Dia memastikan, bagi masyarakat yang tetap ingin menggunakan minyak goreng curah pihaknya mempersilahkan. Namun, bagi para industriawan, pemerintah ingin agar mereka segera mengisi pasar dengan kemasan sederhana dan mematuhi het 11.000 per liter.
’’Jadi tak ada sama sekali maksud pemerintah untuk mematikan industri rakyat, juga usaha kecil dan menengah yang biasa menggunakan minyak goreng curah. Karenanya, harga minyak goreng kemasan dan ketersediaannya dijamin pemerintah, tak memberatkan, dan tak berbeda jauh dengan minyak goreng curah,’’kata Enggar.
Dia menuturkan, pihaknya tidak akan mengelkuarkan instruksi menarik minyak goreng curah dari pasaran. Akan tetapi. per 1 Januari (2020) harus ada minyak goreng dalam kemasan di setiap warung, juga sampai di pelosok-pelosok Desa.
Enggar menambahkan, penggunaan minyak goreng kemasan sebetulnya lebih terjamin. Sebab, selain higienis, minyak goreng kemasan memiliki kandungan gizi.
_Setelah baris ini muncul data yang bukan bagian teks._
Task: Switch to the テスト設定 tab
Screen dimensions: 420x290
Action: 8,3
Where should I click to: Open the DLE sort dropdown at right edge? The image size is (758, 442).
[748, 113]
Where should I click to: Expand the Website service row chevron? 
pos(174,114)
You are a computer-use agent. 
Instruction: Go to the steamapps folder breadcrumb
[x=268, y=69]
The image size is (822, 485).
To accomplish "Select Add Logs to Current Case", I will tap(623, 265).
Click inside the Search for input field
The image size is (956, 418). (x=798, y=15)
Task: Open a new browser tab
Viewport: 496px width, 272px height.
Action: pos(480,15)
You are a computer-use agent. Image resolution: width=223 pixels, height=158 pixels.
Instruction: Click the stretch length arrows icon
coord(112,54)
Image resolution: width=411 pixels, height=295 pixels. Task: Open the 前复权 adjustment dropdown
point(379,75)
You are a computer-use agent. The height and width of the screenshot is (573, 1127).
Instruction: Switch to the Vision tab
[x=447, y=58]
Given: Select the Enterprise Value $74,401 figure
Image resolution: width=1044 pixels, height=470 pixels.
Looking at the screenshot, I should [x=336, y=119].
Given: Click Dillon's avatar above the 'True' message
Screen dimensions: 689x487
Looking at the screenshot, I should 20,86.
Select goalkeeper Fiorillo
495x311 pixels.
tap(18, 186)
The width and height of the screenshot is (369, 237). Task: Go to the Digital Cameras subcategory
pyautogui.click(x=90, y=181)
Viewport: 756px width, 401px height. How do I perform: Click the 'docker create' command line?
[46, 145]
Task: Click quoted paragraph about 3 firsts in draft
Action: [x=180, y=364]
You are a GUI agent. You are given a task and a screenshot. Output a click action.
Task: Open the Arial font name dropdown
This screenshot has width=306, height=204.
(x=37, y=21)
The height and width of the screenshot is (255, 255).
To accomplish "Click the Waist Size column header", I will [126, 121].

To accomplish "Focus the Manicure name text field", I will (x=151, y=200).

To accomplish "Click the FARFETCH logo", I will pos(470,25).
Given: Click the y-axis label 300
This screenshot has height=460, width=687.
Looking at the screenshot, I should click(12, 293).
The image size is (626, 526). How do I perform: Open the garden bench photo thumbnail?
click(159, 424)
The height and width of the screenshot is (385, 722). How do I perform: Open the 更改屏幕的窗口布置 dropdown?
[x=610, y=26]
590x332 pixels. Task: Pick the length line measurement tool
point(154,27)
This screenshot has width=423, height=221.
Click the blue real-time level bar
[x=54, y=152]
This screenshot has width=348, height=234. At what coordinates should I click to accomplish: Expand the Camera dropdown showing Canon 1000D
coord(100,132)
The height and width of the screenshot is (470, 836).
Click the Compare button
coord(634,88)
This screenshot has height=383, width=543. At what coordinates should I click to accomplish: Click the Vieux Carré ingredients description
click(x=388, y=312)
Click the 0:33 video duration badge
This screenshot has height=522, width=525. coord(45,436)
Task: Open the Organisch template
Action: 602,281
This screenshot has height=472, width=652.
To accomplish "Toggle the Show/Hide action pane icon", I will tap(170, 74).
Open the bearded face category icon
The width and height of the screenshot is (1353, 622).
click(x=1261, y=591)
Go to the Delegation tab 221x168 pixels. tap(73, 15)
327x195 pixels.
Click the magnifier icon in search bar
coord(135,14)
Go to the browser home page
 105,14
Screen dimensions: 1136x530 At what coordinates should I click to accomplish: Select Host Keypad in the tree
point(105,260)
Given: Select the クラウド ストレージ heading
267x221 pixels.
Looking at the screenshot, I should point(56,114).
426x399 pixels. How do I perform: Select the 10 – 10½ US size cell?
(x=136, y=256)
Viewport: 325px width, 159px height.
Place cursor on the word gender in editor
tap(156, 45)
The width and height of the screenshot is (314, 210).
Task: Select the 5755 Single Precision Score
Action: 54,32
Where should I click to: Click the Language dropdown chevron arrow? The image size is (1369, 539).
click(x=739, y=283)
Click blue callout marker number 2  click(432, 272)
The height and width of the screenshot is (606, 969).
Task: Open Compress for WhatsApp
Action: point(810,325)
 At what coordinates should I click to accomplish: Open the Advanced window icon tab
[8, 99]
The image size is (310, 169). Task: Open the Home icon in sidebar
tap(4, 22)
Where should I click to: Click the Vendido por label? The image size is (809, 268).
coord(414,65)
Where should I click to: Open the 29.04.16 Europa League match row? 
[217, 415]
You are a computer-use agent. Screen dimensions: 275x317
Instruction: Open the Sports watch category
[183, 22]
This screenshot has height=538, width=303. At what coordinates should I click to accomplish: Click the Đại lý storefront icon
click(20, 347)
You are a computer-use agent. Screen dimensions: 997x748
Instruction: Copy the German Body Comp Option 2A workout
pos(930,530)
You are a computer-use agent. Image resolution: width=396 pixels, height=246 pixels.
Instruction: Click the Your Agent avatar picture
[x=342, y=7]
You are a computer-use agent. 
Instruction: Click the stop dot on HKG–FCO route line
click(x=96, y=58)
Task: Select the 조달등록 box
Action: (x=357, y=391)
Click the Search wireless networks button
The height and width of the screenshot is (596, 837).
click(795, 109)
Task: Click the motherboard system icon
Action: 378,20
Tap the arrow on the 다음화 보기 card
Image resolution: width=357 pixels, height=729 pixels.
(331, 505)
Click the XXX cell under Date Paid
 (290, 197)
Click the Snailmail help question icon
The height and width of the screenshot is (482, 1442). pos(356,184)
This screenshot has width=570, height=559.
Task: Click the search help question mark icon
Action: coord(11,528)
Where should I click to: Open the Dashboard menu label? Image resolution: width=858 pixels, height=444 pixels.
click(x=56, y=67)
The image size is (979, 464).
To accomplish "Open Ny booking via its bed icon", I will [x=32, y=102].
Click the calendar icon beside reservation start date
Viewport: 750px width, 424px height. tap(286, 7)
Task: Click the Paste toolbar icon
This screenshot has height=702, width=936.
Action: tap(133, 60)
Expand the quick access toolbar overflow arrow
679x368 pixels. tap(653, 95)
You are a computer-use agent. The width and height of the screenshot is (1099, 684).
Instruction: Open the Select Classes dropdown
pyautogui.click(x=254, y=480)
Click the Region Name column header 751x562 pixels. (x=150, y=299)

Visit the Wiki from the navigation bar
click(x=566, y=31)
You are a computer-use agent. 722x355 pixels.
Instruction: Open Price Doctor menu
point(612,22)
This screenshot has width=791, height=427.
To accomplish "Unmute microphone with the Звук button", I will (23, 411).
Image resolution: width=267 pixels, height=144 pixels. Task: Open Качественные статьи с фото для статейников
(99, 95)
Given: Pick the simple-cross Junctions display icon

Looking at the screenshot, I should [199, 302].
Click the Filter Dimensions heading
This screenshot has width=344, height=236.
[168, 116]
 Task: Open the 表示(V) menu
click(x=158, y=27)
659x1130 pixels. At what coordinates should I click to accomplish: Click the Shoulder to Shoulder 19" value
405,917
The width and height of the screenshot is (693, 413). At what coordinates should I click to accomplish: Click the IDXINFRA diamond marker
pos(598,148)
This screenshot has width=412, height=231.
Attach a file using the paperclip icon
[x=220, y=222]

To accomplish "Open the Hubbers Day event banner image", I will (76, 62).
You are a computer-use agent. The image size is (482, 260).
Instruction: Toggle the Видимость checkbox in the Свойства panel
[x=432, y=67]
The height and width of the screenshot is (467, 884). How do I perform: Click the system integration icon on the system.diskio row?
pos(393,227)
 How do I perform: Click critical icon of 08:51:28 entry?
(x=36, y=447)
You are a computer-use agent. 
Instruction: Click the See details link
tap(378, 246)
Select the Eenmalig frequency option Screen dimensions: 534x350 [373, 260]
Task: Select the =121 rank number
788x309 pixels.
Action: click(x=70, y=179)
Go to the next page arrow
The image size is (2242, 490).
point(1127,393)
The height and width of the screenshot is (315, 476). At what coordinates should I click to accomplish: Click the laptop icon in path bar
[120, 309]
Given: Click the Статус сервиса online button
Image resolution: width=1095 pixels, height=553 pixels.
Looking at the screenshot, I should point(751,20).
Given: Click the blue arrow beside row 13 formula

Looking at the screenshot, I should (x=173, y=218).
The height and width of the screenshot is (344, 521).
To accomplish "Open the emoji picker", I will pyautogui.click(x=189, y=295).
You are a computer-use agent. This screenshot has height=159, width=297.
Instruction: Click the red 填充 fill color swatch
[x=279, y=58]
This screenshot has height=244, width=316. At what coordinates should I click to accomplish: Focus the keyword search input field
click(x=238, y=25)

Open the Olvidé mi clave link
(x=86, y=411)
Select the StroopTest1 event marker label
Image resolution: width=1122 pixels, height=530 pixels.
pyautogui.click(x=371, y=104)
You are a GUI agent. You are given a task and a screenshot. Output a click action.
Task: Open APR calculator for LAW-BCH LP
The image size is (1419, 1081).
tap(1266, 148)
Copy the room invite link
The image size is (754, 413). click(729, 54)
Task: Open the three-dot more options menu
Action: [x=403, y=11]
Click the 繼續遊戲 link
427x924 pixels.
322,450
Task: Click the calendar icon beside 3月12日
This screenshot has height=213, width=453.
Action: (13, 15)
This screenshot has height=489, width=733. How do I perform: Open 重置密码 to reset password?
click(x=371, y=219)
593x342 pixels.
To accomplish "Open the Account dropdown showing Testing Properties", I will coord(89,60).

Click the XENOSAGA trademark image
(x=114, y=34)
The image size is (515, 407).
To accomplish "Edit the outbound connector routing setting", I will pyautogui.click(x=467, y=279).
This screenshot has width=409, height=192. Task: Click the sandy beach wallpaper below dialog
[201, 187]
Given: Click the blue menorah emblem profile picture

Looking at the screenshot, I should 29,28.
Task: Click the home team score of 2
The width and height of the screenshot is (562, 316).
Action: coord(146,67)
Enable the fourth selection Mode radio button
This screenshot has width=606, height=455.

Minyak goreng curah merupakan produksi turunan dari CPO dan telah melewati proses Refining, Bleaching dan Deodorizing (RBD) di pabri. Selama ini pendistribusian minyak goreng tersebut, dilakukan dengan menggunakan mobil tangki yang kemudian dituangkan di drum-drum di pasar.
’’Proses distribusi minyak goreng curah biasanya menggunakan wadah terbuka. Akibatnya bisa rentan kontaminasi air serta binatang,’’cetus dia.
Sedang penjualannya, ke konsumen kerap menggunakan plastik pembungkus tanpa merk. Di sisi lain, produksinya rentan dioplos dengan minyak jelantah.
’’Sementara, tak banyak konsumen yang bisa membedakan minyak goreng curah dari pabrikan, dengan minyak jelantah (minyak goreng bekas pakai) yang dimurnikan warnanya,’’kata dia.